Disarmament and reintegration programs to cut down the many militias around the country are going slowly. The proposed establishment of new Special Forces-led militia units (Afghanistan Guard Forces, AGF) would cut across those programs, providing a disincentive to disarmament and reintegration. There is, moreover, no publicly disclosed plan for the eventual disarmament and demobilisation of the AGF. The hazards in the AGF concept include increasing the authority and armament of militia commanders as well as potential command and control problems.
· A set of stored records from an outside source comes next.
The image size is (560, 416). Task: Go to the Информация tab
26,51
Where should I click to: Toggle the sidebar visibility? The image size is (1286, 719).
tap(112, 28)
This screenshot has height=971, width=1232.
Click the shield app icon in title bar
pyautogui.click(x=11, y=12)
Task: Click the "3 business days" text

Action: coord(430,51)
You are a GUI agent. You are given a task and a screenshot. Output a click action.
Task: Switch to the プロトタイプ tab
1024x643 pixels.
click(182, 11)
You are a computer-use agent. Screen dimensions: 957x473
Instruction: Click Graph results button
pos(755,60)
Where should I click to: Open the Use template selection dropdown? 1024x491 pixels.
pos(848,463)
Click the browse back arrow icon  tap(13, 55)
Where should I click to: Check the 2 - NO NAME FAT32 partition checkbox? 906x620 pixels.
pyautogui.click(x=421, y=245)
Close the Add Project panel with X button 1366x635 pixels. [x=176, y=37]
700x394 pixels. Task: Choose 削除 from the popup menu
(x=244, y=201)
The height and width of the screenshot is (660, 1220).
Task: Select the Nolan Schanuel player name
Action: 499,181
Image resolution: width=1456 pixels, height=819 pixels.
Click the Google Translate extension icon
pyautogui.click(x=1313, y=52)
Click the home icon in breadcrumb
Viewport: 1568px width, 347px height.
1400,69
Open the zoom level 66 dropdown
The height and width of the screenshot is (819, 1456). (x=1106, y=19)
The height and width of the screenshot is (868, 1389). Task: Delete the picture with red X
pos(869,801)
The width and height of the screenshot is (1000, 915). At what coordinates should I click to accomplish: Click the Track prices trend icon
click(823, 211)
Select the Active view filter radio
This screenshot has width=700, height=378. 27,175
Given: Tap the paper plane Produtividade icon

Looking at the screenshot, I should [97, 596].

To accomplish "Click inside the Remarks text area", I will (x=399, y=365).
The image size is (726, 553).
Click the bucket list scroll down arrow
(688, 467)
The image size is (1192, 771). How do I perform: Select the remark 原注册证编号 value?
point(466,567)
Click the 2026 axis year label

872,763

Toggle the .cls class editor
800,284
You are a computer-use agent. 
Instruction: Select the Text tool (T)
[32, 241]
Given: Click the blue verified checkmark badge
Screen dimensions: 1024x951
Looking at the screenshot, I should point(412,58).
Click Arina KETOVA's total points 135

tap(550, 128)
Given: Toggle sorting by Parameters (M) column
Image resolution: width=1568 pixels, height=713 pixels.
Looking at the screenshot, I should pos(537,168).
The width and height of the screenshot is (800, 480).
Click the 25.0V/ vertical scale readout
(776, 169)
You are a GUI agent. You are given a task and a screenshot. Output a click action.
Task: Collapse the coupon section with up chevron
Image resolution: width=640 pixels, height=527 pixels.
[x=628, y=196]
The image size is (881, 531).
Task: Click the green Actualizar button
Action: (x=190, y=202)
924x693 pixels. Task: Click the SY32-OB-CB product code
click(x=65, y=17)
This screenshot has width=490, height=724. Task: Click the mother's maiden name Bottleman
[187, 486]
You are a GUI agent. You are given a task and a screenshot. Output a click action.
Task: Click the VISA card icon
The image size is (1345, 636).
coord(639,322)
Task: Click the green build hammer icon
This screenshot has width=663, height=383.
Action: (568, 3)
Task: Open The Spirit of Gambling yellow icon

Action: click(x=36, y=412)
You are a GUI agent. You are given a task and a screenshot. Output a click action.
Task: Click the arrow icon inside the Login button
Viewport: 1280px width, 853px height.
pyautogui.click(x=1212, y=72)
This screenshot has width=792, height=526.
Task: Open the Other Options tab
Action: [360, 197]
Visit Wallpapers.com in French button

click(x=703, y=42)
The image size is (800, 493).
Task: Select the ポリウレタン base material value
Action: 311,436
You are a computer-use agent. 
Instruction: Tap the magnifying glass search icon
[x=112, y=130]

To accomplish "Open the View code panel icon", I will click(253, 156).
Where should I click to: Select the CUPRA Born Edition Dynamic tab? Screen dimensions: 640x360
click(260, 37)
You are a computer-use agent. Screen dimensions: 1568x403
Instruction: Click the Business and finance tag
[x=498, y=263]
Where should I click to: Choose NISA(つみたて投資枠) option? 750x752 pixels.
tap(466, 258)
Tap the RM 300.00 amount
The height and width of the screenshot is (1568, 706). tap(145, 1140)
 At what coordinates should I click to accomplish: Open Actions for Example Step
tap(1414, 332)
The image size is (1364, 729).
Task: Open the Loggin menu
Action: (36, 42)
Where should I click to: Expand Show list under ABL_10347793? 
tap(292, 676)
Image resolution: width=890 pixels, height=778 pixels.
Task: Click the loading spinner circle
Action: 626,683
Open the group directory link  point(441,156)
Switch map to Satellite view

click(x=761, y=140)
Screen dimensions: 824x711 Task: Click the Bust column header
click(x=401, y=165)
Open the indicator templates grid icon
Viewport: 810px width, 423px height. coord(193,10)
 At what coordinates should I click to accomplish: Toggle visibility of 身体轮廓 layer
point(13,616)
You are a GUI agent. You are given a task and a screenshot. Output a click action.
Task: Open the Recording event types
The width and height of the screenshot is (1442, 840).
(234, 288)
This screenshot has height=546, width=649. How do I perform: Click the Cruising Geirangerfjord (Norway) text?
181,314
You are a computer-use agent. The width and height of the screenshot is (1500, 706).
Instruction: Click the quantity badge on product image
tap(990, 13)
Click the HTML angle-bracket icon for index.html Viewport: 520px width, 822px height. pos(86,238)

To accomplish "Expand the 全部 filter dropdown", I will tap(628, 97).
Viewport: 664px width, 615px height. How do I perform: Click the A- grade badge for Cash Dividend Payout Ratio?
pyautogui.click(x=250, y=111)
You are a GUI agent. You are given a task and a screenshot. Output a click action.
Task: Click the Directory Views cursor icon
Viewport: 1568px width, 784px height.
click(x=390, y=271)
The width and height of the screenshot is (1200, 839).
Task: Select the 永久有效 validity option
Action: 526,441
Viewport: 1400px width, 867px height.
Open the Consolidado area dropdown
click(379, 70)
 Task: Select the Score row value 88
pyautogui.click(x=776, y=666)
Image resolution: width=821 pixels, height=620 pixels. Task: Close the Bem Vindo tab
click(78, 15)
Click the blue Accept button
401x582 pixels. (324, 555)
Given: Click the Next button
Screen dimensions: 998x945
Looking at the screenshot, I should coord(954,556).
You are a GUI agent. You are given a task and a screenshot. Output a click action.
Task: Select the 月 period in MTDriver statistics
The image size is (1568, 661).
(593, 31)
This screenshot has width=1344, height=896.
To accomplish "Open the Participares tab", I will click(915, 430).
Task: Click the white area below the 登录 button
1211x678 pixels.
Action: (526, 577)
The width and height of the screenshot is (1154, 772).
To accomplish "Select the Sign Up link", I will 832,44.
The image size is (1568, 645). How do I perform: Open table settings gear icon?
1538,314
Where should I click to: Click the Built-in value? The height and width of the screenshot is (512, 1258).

Five years later, in 2009, Human Rights Watch cautioned that Afghanistan’s threatened presidential election would be used as a pretext to boost the creation of unaccountable militias:

Human Rights Watch said that security concerns in Afghanistan should not be used to justify the hasty creation of another irregular armed militia. The government has initiated a plan to recruit up to 10,000 “community defense forces” in areas where insecurity and insufficient police and army meant polling stations might not open. The Electoral Commission says that only official Afghan security forces and police should provide security at polling stations, but it is not clear that this will be observed.

Ahead of a major international conference on Afghanistan in November of 2010, HRW reiterated:

The use of such poorly trained and monitored forces has in the past raised a range of human rights concerns, including their records of abuses against local communities such as rape, extortion, and theft, as well as the exacerbation of local tribal or ethnic tensions. There have also been operational problems – including weak command and control; ambiguity about rules of engagement; theft or disappearance of weapons; selection problems including infiltration by the Taliban; poor training; corruption; and a high rate of attrition.

At the same time, Oxfam and 29 other international and Afghan organizations stepped up their advocacy against the paramilitary Afghan Local Police program:

The Afghan Local Police (ALP) program is supported primarily by US Special Forces, under the auspices of the Ministry of Interior and with Independent Directorate of Local Governance involvement. Reportedly, each ALP unit is placed under the command of the district Afghan National Police chief. Each individual enrolled in ALP will reportedly receive approximately three weeks of training and a salary from the Ministry of Interior. It is understood that they will be provided with weaponry, though it is not clear what kind.

Initiatives of this kind often result in abuses against civilians. The professionalism and discipline of the forces is highly questionable, given the limited training and oversight. Without a strong system of command and control, there is a danger that these forces will abuse their powers. Given the prevalence of abuses against civilians by the Afghan National Police, it is hard to believe that these groups would be immune from such concerns.

“It’s not too late” for troop-contributing countries to put in place safeguards to protect Afghan civilians from gross human rights abuses as responsibility for securing the country is passed to the Afghan security forces, Oxfam stresses in its latest report.

It might not be too late yet, but it soon will be if policy makers continue to ignore civil society’s warnings about the grave dangers of placing Afghanistan’s future in the hands of gunmen.